(RECORDS begins)

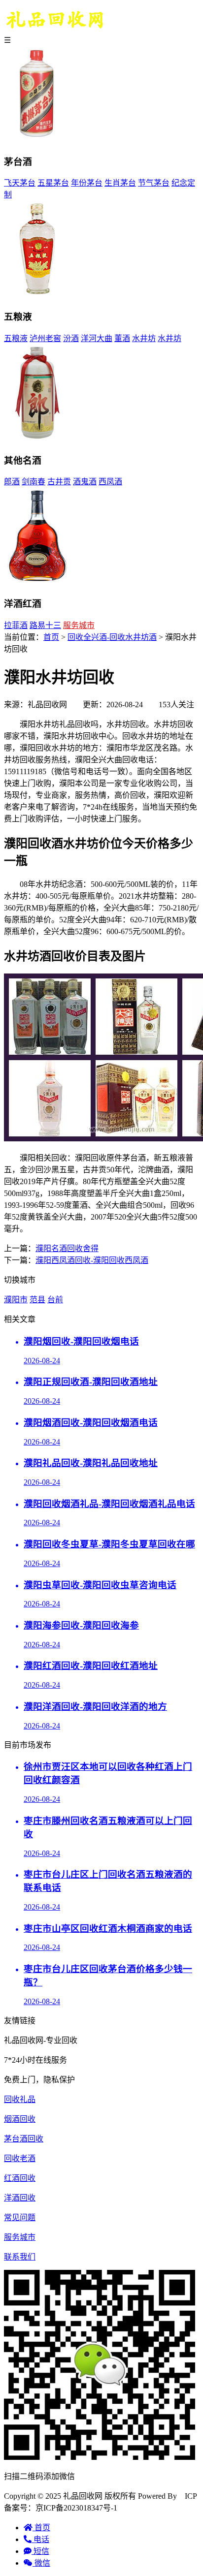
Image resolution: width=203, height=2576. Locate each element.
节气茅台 (153, 183)
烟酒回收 (19, 2119)
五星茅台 (53, 183)
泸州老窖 (45, 338)
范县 (37, 1299)
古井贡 (59, 481)
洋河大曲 (96, 338)
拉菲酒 (16, 625)
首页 (51, 637)
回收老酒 (19, 2158)
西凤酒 (110, 481)
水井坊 (144, 338)
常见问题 (19, 2217)
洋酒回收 (19, 2198)
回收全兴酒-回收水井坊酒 (112, 637)
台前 (55, 1299)
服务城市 (79, 625)
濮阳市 (16, 1299)
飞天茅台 (19, 183)
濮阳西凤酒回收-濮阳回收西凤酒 (91, 1260)
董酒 (122, 338)
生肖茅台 (120, 183)
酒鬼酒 (85, 481)
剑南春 (33, 481)
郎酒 (12, 481)
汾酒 (71, 338)
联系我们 (19, 2257)
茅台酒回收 (23, 2139)
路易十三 (45, 625)
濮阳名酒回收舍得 (67, 1248)
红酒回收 (19, 2178)
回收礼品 (19, 2099)
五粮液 (16, 338)
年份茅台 (86, 183)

(RECORDS ends)

#### EXERCISE:
The answer should be the records above, unchanged, with the pictures omitted.

#### EXERCISE RESULT:
Image resolution: width=203, height=2576. Locate each element.
节气茅台 (153, 183)
烟酒回收 (19, 2119)
五星茅台 (53, 183)
泸州老窖 (45, 338)
范县 (37, 1299)
古井贡 (59, 481)
洋河大曲 (96, 338)
拉菲酒 (16, 625)
首页 (51, 637)
回收老酒 (19, 2158)
西凤酒 (110, 481)
水井坊 (144, 338)
常见问题 (19, 2217)
洋酒回收 (19, 2198)
回收全兴酒-回收水井坊酒 (112, 637)
台前 (55, 1299)
服务城市 (79, 625)
濮阳市 (16, 1299)
飞天茅台 (19, 183)
濮阳西凤酒回收-濮阳回收西凤酒 (91, 1260)
董酒 (122, 338)
生肖茅台 (120, 183)
酒鬼酒 (85, 481)
剑南春 (33, 481)
郎酒 (12, 481)
汾酒 (71, 338)
联系我们 (19, 2257)
茅台酒回收 (23, 2139)
路易十三 (45, 625)
濮阳名酒回收舍得 (67, 1248)
红酒回收 (19, 2178)
回收礼品 (19, 2099)
五粮液 (16, 338)
年份茅台 (86, 183)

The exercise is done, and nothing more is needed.